CF: What led to the creation of May Day Studio in 2006?

KM: I finished graduate school in 2004 and was working two part-time jobs: at a retail paper/art shop and as a legal assistant. I was offered promotions at both jobs, and had to choose between a low-wage but creative job or a higher-wage but supremely boring job. I picked poor but creative, and here I am!

CF: What inspired the name “May Day Studio?”

KM: My birthday is May 1 (aka “May Day”). Folks assume it’s the distress call “mayday”—but I wouldn’t want to feel panicked every time I thought about my business!

CF: Can you describe your favorite press you use to make pieces on?

KM: They’re all my favorites! I love the rumble-rumble-click-click of Lucy, the Vandercook, and the way the paper slides smoothly out of my hand around the cylinder. I love the whoosh-clank of Butch, the Chandler & Price platen press, as the dog turns the ink disc. And Minnie, the little Chandler & Price Pilot, was my first press and does all the little jobs with no fuss.

CF: What tools of the trade can you not live without?

KM: Top three: my favorite mechanical pencil, a line gauge (aka a printer’s ruler), and my Pantone book of colors.

CF: Do you have a particular approach (or process) as you begin a project?

KM: I make lists! And more lists. Listing all the variables and options and costs helps me reduce a complex process down to its most elemental. And once the clutter is cleared, then I can get creative!

CF: Is there a project/piece youve worked on that you are especially proud to have made?

KM: I am so proud of the poetry broadsides I’ve designed and printed for “Poets Pulling Prints”—the poetry reading and broadside-printing event I’ve hosted at the studio for the last two years.

CF: You also are a poet and studied poetry in graduate school. What is your relationship to poetry now that you are a full-time letterpress artist?

KM: I take lots of notes! I write poems in the car, while I’m driving, and hope the words will still be there when I reach my destination. Someday I will find the time to write it all down again.

Butch the Platen Press

CF: How does your meticulous and precise process with the letterpress influence the way you write and compose your poetry? Have you found it has changed at all since your graduate school days?

KM: I am a word nerd, through and through. My word choices—and their sounds and meanings and histories and echoes—are very important. I think my recent notes/poems are more spare, less effusive. They are moments, rather than hours or days.

CF: Are there any particular themes you are drawn to write about in your poems?

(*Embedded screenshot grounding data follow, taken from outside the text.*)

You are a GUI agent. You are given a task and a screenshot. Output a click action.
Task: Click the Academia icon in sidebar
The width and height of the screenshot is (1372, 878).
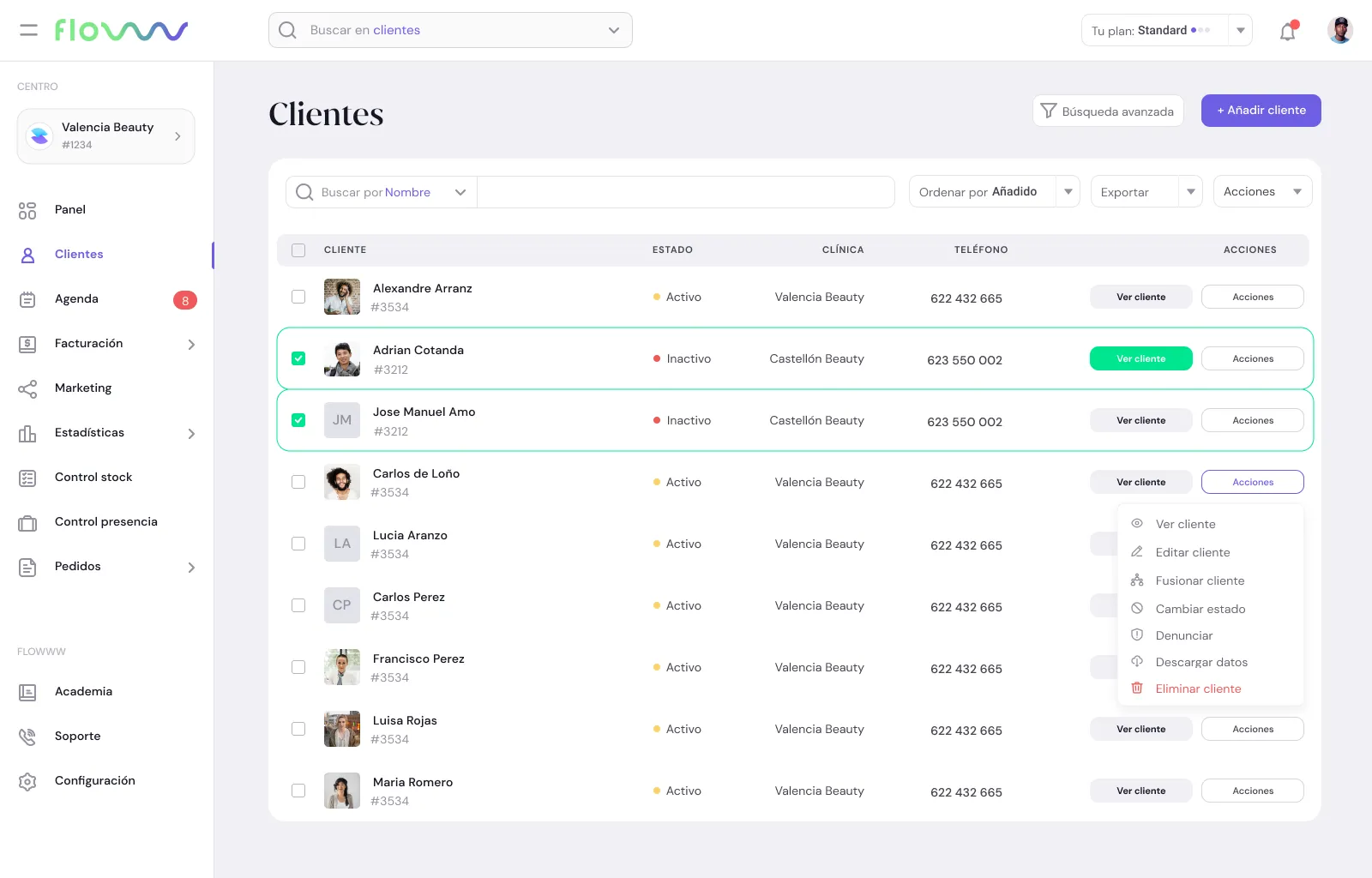27,692
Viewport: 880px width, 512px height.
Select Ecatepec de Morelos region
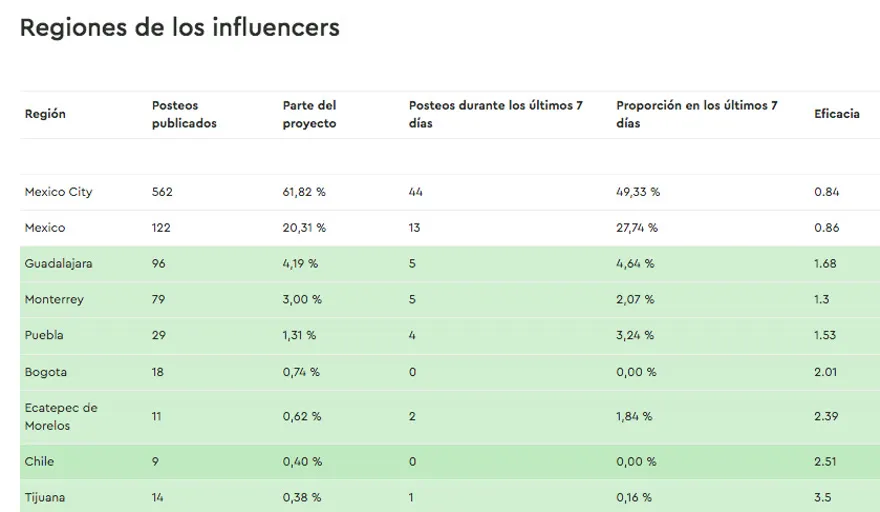61,417
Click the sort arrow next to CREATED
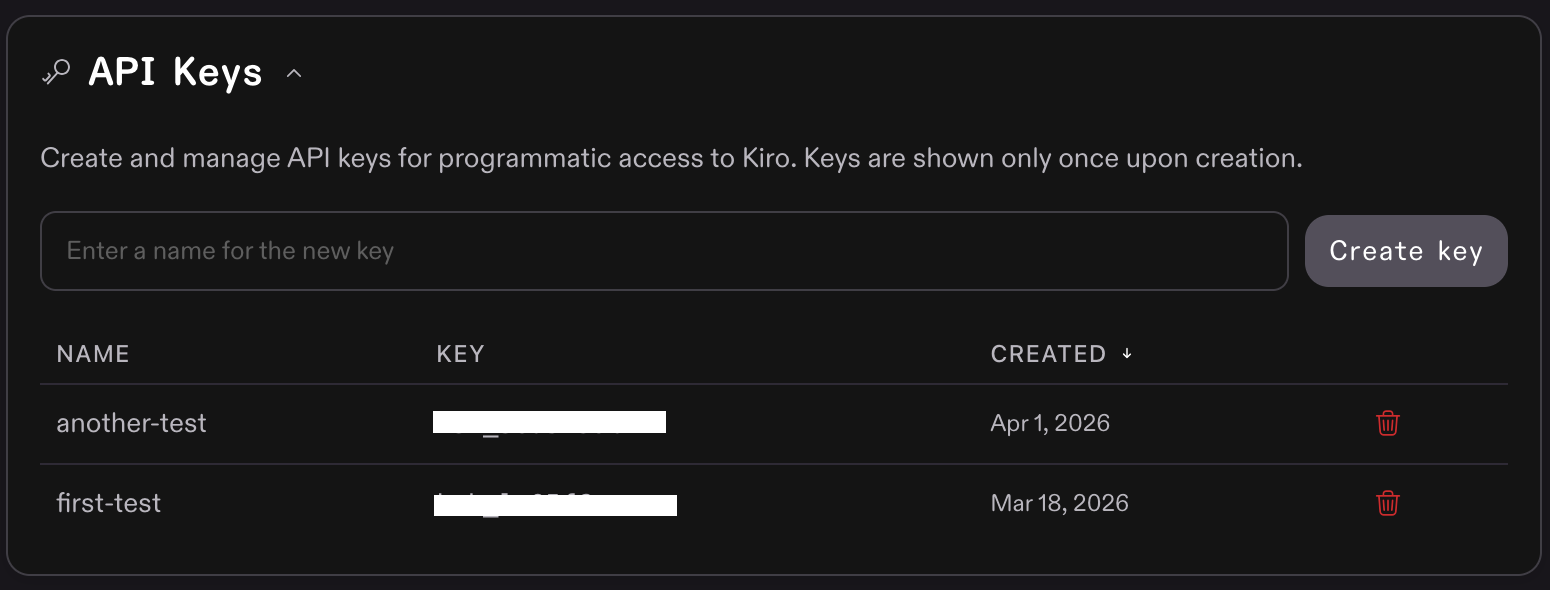This screenshot has height=590, width=1550. 1127,353
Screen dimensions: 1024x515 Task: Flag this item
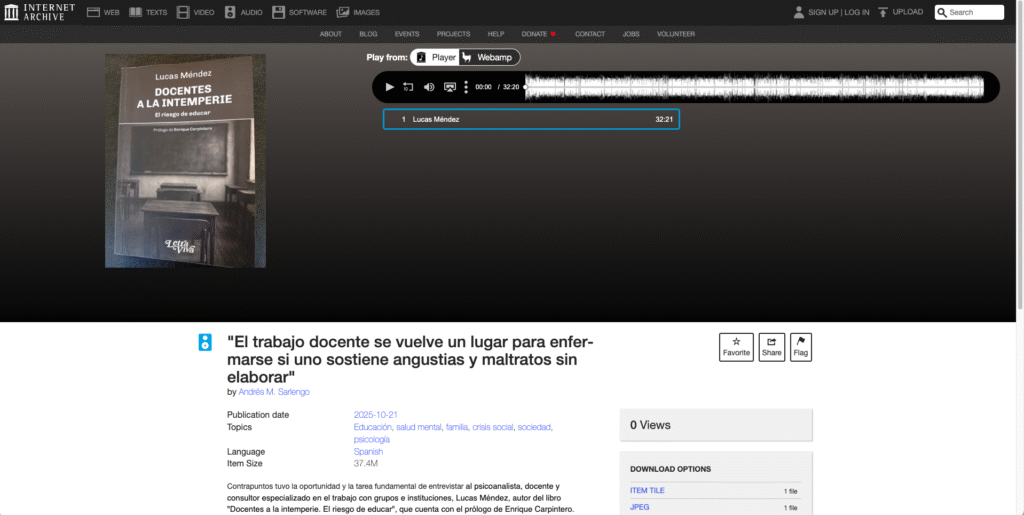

KM: My theory of language is all about relationships—the words that bounce around my brain are related to, but not exactly the same, words that find their way out of my mouth, and once those words are in the air, they are heard/interpreted/reacted to by another brain. So much gets lost (and found?) in the movement. That’s really a long way of saying that I write about everything, but usually it just sounds like I’m writing about myself.

CF: Who are your artistic influences?

KM: That’s so hard for me to narrow down! Writers—Emily Dickinson. Sylvia Plath. Joan Didion. Virginia Woolf. Filmmaker—Sofia Coppola, for sure. Artists—Marc Chagall. Claude Cahun. Cindy Sherman. Joseph Cornell. And for a letterpress bonus: Jessica Spring and Chandler O’Leary, aka the Dead Feminists.

CF: Is there a book or a film that has changed you as a person?

KM: I keep coming back to my childhood favorite—A Wrinkle in Time. Meg Murry was my ultimate awkward-nerd hero.

CF: Whats next for May Day Studio? Any new products, events, or projects in the line-up?

KM: We’re heading into the busy holiday season right now—so I’ve got lots of craft fairs plus two pop-up holiday shops to stock with quirky holiday cards and gifts.